*GOAL*: Copy every one of the lines that follow which contains the string "perform", matching case exactly.

*EXTRACTED ENTRIES*:

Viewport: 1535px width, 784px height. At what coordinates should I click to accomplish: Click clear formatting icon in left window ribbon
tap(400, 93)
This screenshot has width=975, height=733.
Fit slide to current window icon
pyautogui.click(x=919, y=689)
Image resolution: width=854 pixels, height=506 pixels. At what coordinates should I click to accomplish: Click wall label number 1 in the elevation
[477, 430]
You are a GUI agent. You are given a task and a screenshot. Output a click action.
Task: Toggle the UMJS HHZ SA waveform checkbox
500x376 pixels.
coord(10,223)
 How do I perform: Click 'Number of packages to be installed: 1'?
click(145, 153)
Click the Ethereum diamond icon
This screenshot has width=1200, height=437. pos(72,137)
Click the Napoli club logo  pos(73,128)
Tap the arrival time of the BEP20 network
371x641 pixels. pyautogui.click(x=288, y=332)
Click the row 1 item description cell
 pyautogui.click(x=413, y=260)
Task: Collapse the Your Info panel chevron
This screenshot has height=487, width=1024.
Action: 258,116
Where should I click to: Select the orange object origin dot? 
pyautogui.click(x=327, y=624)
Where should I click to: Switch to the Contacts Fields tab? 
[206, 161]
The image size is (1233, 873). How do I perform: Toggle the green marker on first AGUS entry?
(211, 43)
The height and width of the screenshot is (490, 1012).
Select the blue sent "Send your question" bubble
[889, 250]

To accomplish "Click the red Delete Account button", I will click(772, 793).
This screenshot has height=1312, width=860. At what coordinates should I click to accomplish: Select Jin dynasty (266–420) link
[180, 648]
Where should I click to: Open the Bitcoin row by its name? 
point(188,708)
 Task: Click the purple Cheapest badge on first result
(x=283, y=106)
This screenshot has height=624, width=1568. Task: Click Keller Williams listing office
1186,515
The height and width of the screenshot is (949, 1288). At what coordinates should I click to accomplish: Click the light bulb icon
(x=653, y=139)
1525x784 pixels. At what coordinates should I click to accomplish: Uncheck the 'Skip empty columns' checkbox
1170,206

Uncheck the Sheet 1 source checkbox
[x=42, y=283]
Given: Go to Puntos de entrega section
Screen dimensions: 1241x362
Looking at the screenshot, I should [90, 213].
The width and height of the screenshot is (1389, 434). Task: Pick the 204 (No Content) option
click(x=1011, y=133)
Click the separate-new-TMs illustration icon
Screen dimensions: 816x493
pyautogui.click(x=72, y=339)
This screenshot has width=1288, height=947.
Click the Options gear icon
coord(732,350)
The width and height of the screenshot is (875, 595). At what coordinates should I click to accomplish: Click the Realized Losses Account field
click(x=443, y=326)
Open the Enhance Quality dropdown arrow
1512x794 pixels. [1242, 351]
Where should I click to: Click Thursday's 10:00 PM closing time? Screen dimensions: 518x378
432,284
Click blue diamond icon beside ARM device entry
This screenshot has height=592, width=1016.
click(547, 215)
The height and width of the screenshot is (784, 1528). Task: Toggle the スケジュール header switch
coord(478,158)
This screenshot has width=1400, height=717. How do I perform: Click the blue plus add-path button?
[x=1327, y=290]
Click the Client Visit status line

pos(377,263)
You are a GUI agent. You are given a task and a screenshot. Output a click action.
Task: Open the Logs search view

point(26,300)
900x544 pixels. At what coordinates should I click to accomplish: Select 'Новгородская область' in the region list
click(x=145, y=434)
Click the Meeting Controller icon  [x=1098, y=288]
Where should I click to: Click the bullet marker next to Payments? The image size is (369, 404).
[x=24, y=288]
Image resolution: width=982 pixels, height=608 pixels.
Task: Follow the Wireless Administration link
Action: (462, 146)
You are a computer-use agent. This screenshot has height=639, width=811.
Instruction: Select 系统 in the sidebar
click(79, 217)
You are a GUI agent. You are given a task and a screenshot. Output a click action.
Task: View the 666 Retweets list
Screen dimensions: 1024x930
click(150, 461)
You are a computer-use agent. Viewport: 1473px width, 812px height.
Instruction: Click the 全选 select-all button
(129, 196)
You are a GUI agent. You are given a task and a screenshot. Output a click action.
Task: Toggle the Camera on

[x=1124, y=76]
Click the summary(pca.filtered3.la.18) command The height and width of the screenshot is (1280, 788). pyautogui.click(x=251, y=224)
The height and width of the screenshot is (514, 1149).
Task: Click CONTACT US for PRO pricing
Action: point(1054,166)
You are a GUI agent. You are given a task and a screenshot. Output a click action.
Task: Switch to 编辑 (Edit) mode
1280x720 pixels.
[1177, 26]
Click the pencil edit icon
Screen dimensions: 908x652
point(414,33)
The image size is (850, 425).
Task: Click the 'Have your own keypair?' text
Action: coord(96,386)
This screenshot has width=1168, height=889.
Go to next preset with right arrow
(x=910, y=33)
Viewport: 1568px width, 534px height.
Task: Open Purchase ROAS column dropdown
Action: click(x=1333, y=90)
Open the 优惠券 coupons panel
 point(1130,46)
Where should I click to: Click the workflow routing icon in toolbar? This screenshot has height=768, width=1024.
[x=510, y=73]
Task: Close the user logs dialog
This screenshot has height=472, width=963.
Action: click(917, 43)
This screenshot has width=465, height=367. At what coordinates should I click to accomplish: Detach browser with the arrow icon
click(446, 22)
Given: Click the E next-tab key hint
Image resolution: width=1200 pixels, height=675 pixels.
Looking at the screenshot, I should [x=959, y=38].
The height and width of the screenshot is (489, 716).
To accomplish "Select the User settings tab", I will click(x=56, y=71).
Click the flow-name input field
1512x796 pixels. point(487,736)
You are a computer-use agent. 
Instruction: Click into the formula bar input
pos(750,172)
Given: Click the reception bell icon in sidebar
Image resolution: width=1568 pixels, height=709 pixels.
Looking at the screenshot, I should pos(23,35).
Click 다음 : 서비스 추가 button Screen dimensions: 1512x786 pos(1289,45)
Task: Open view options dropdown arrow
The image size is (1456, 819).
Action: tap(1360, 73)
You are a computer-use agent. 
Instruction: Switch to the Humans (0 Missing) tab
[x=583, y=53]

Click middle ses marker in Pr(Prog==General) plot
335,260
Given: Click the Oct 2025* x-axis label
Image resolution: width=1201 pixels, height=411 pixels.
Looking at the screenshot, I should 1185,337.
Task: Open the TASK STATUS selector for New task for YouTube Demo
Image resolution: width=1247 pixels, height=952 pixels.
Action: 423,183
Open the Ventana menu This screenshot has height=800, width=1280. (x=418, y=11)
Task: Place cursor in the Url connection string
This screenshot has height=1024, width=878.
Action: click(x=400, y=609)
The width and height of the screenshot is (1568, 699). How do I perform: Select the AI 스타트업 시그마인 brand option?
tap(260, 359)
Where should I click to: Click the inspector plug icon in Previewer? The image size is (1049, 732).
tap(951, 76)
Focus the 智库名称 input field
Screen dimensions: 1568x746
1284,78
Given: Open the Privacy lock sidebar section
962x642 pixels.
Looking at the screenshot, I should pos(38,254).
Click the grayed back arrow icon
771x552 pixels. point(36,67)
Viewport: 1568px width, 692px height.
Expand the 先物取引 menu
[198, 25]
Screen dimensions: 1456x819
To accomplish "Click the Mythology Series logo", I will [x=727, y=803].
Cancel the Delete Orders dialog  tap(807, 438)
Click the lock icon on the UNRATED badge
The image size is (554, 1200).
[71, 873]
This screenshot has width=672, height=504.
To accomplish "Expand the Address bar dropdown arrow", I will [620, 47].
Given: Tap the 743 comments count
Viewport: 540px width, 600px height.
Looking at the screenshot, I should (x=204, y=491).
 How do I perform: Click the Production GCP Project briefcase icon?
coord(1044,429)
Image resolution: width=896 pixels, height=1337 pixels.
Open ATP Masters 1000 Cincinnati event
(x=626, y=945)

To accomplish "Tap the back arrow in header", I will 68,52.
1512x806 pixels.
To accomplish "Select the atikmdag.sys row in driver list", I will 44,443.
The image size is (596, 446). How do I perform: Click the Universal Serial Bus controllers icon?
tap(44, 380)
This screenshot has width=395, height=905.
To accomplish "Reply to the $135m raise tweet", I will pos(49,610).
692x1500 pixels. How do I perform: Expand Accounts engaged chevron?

*FINISHED TASK*:
 How do I perform: Click 'Number of packages to be installed: 1'?
The image size is (1233, 873). How do I perform: Toggle the green marker on first AGUS entry?
This screenshot has width=1400, height=717. How do I perform: Click the blue plus add-path button?
The width and height of the screenshot is (1568, 699). How do I perform: Select the AI 스타트업 시그마인 brand option?
 How do I perform: Click the Production GCP Project briefcase icon?
The image size is (596, 446). How do I perform: Click the Universal Serial Bus controllers icon?
692x1500 pixels. How do I perform: Expand Accounts engaged chevron?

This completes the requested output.